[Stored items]
========================================================================
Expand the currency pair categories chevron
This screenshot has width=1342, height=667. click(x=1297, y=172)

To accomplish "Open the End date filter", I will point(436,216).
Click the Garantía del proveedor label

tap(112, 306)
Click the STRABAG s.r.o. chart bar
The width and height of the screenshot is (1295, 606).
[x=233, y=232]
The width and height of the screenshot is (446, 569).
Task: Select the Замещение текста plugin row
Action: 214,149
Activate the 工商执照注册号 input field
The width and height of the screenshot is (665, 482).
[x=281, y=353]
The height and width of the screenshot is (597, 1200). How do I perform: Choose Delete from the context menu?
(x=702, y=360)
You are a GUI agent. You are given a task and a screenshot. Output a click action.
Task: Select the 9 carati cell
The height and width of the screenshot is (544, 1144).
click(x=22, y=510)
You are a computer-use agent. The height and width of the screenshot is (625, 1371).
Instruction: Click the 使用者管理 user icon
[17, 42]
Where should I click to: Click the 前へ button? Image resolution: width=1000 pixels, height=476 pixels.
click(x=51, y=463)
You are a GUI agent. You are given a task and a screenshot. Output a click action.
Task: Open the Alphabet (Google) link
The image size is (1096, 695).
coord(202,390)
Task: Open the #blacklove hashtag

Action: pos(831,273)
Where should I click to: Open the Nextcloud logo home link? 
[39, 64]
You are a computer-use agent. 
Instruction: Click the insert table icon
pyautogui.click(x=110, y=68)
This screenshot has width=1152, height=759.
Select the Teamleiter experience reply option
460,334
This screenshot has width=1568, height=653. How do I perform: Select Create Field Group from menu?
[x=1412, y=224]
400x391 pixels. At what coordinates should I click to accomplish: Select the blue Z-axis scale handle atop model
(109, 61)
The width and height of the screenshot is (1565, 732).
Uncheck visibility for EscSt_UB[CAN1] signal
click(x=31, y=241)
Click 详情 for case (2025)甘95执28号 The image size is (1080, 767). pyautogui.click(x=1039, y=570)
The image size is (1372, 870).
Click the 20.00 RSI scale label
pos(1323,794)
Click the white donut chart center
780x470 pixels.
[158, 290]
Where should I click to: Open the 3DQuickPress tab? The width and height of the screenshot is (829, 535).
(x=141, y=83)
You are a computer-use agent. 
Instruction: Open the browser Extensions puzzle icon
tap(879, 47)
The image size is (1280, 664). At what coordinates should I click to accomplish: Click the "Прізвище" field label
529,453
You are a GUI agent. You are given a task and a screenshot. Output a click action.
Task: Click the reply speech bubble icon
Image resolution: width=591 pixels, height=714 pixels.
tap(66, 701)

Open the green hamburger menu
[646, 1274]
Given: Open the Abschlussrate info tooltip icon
========================================================================
__YOUR TASK__.
Start at the line with "The image size is (1280, 664).". Give that line and every line after it again, word for word, through the last line above.

__RESPONSE__.
The image size is (1280, 664). At what coordinates should I click to accomplish: Click the "Прізвище" field label
529,453
You are a GUI agent. You are given a task and a screenshot. Output a click action.
Task: Click the reply speech bubble icon
Image resolution: width=591 pixels, height=714 pixels.
tap(66, 701)

Open the green hamburger menu
[646, 1274]
Given: Open the Abschlussrate info tooltip icon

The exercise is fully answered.